Сегодня подходящий момент для попытки что-то записать. Дома, в общем, спокойно, нет панического страха – по крайней мере за ближайшее будущее. Да и в отдаленном что-то светит: московско-израильский совместный спектакль, гастроли в Питере и, как минимум, еще один студенческий спектакль в театральной студии в Израиле. Здоровье? Оно не блестяще, однако держусь. Конечно, все это весьма и весьма эфемерно и, как карточный домик, может рухнуть в любую минуту. Тому уже были примеры в моей четырехлетней израильской жизни.
Боже, сколько планов потерпело крушение! Сколько потраченных усилий, сколько унижений! Кажется, что за всю свою тридцатичетырехлетнюю профессиональную жизнь, начиная со студии МХАТа до предотъездной премьеры фильма «Тень» в Москве, столько не испытал, не пережил и не наунижался так, как всего за четыре с лишним года израильской жизни. И возникает закономерный вопрос: зачем? Во имя чего? И как все это могло случиться со мной? Ведь если эти нравственные страдания, весь этот горький опыт не перевоплотятся во что-то, имеющее отношение к искусству, то зачем он был, этот опыт? Зачем?
Все, если вдуматься, очень просто. В 88-м остался один, испугался одиночества, сошелся с молодой женщиной, родился сын, образовалась семья – сообщество из пяти человек, двое из которых пенсионеры из Кишинева. Я испугался жизни в Москве, испугался за всех, так как главная ответственность ложилась, разумеется, на меня. Жена училась в ГИТИСе на заочном без всяких перспектив на будущее. И, поддавшись страхам, одурев от усталости, бежал в Израиль со всей своей «мишпухой» в надежде… В надежде на что? А вот это мне теперь и самому неясно. Действительно, на что? На русскоязычный театр «Гешер»? На успех у русскоязычной общины, которая казалась огромной и достаточной, чтобы хотя бы первое время прокормиться за счет концертов? А там, думал я, через год-два посмотрим, куда вырулим и что за это время произойдет в России. В крайнем случае вернемся – все теперь так делают: уезжают поработать «за бугор», увозят детей, а потом возвращаются домой, передохнув и заработав какие-то деньжата в твердой валюте. Ведь не навсегда же мы уезжаем, не в эмиграцию – с концами. Новую, иную жизнь понюхаем, капитализм все-таки, не совок осточертевший…
Девяносто первый год… «Союз нерушимый республик свободных» еще в перестройке. Прилавки пусты, я не в театре, да одним театром и не прокормишься. Телекино, которым я занимался, рушилось на глазах, ролей в большом кино тоже не предлагали. Концертная деятельность заглохла, телефон молчал. Вообще было твердое ощущение, что в СССР теперь не до искусства, во всяком случае не до того, которым я всегда занимался. Коммерциализация всего и вся, серый ком бескультурья, видеоклиповщина как принцип потребления и производства, выход на арену новых кумиров: ярмольников, рудинштейнов, алибасовых. (Фамилии можно заменить – суть понятна.) Наиболее сильные и успешные из нашей среды – Рустам Ибрагимбеков, Олег Янковский, Никита Михалков, Андрей Битов, Юрий Башмет (фамилии можно заменить – суть понятна) – строят свою жизнь и на внешнем, валютном рынке, что мне лично было не дано, не светило. Сергею Юрскому светило. Мне – нет. Демидовой это удавалось. Мне – нет. А на мне семья, и главное – годовалый сын.

■ ■ ■ ■

* _Задания_:
1 > Воспроизведите дословно часть отрывка: начните с места, где стоят слова «Сегодня подходящий момент», и остановитесь после слов «четырехлетней израильской жизни.».
2 > Премьера какого фильма, по словам отрывка, прошла в Москве перед отъездом?
3 > Назовите всех, кого отрывок относит к наиболее сильным и успешным «из нашей среды».
Дальше идут строки, которые представляют собой отдельный материал.

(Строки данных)
■ ■ ■ ■

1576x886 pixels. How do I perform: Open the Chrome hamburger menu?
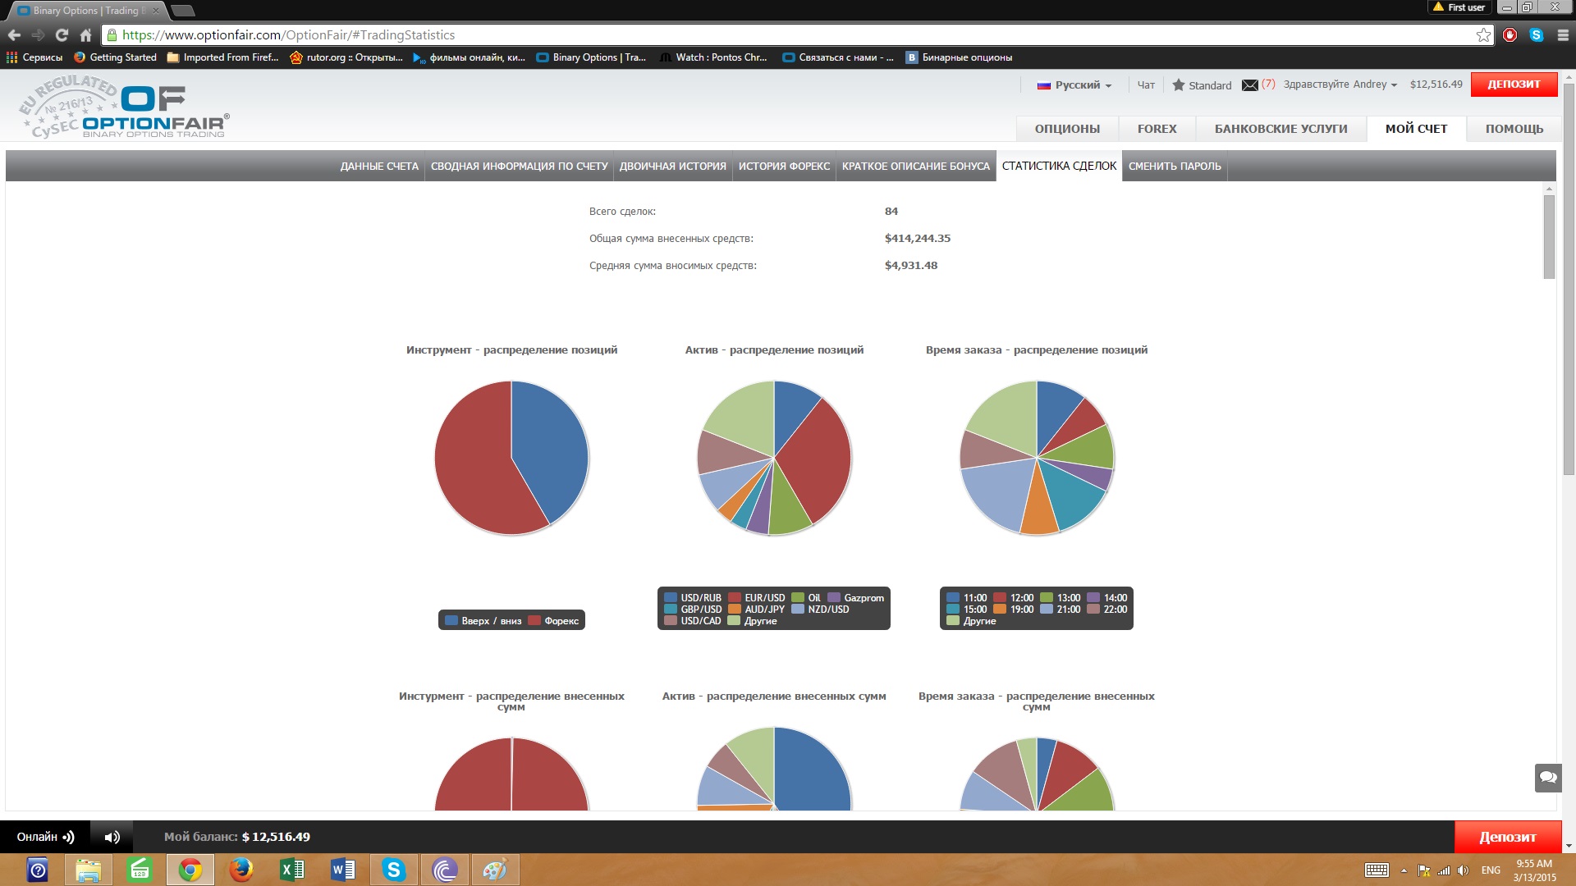[x=1563, y=35]
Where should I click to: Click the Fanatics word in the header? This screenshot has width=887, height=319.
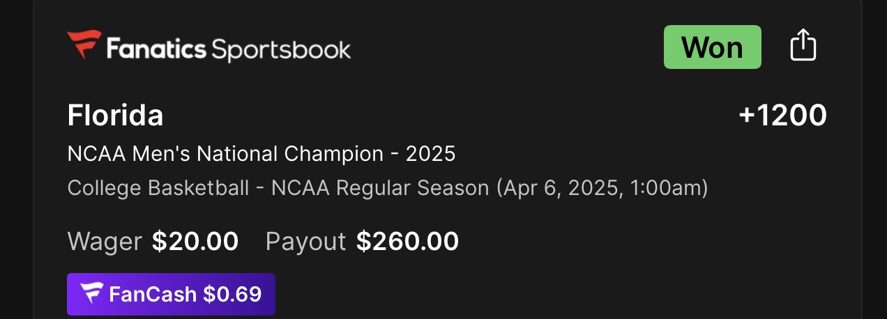coord(156,49)
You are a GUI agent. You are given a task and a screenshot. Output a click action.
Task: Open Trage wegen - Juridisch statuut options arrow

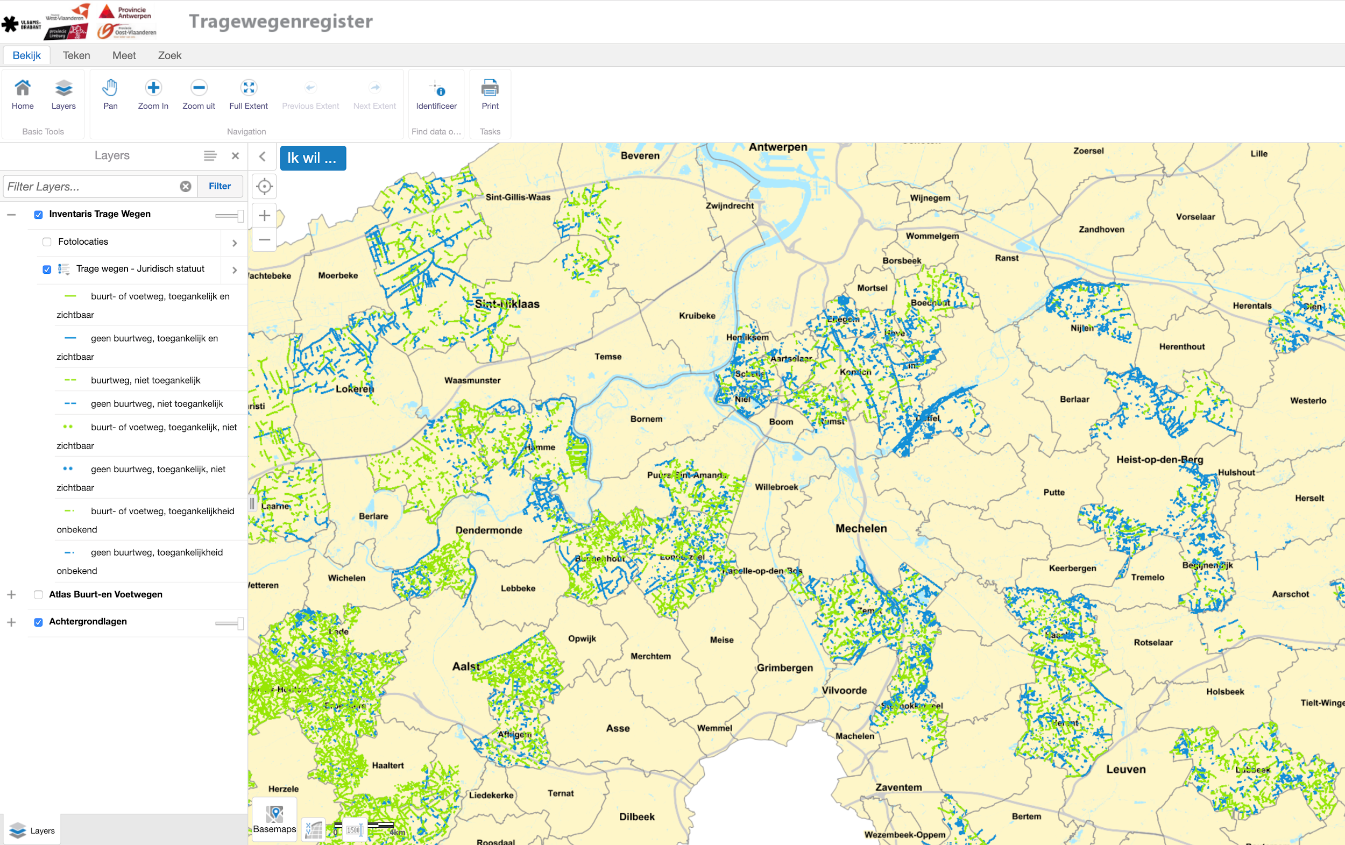[x=235, y=270]
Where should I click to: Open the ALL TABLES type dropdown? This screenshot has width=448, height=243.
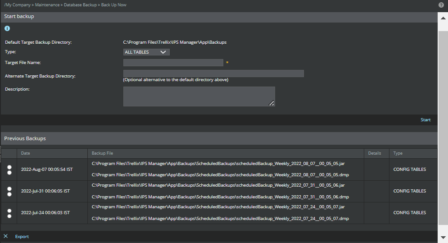pyautogui.click(x=146, y=52)
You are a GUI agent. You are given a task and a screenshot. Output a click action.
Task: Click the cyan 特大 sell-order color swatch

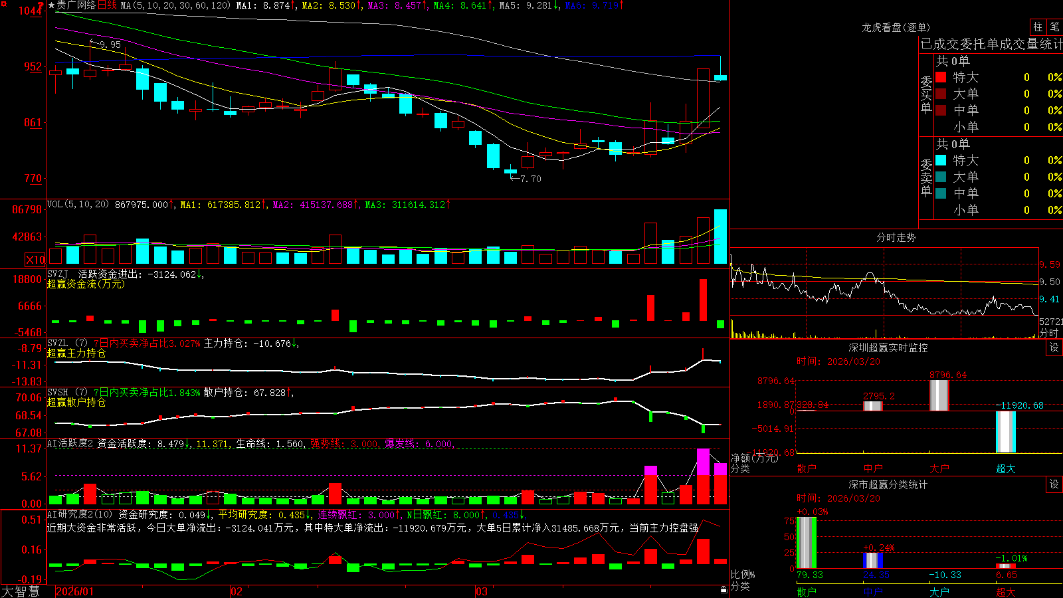[x=941, y=160]
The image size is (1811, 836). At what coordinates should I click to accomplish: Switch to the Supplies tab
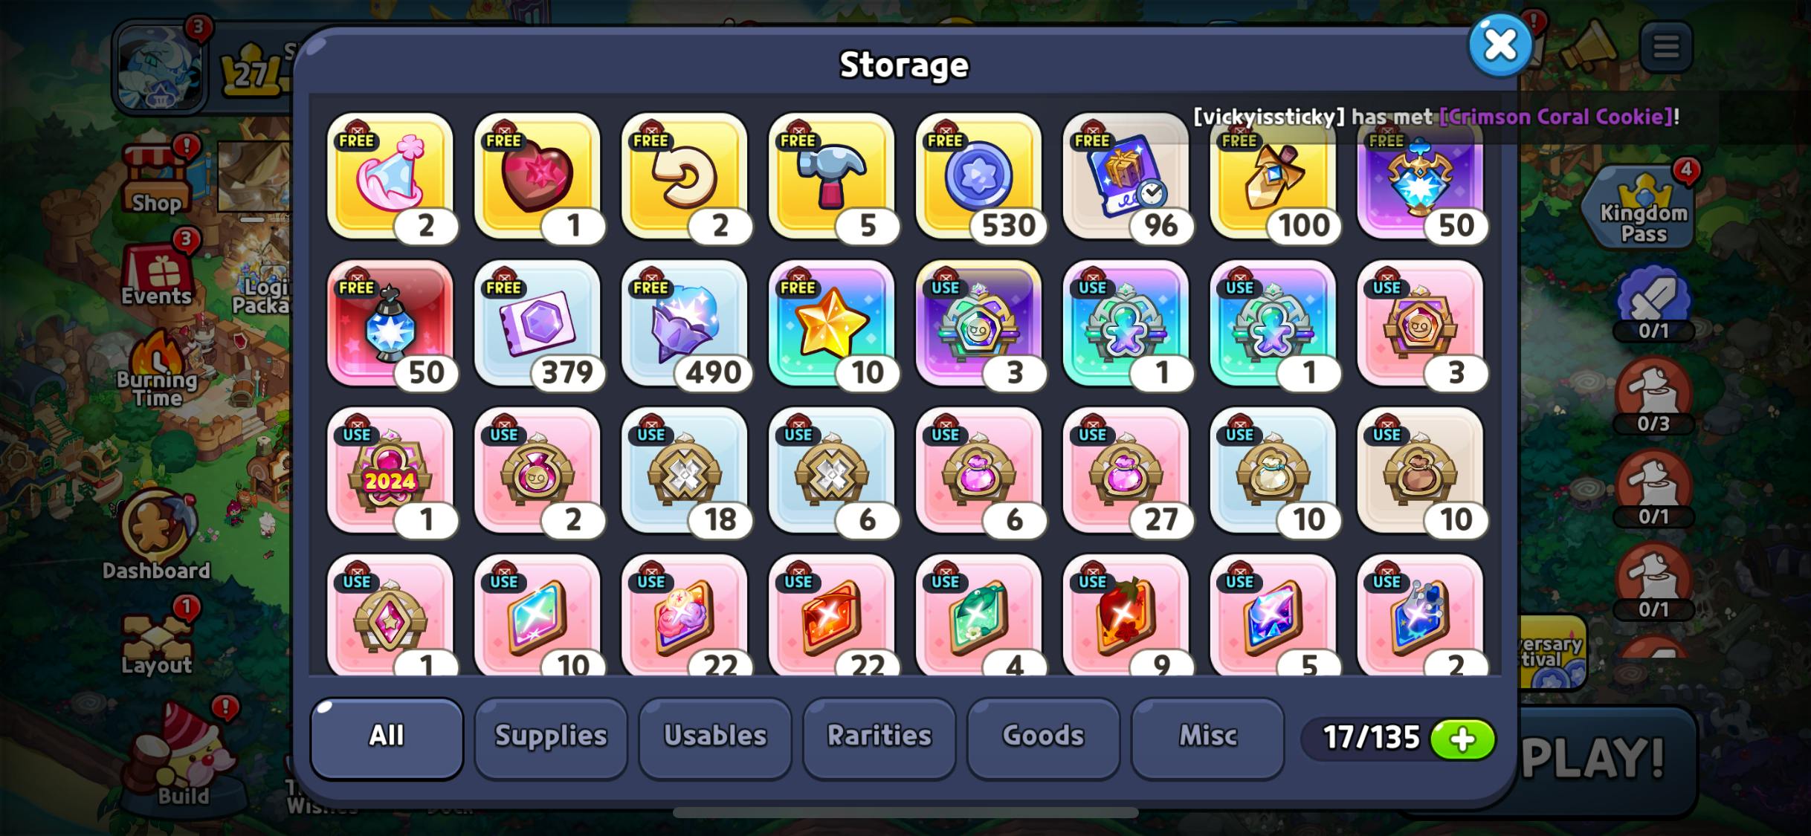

■ ■ ■ ■

* _Полные ответы_:
1 >
Сегодня подходящий момент для попытки что-то записать. Дома, в общем, спокойно, нет панического страха – по крайней мере за ближайшее будущее. Да и в отдаленном что-то светит: московско-израильский совместный спектакль, гастроли в Питере и, как минимум, еще один студенческий спектакль в театральной студии в Израиле. Здоровье? Оно не блестяще, однако держусь. Конечно, все это весьма и весьма эфемерно и, как карточный домик, может рухнуть в любую минуту. Тому уже были примеры в моей четырехлетней израильской жизни.

2 > Премьера фильма «Тень».

3 > Рустам Ибрагимбеков, Олег Янковский, Никита Михалков, Андрей Битов, Юрий Башмет.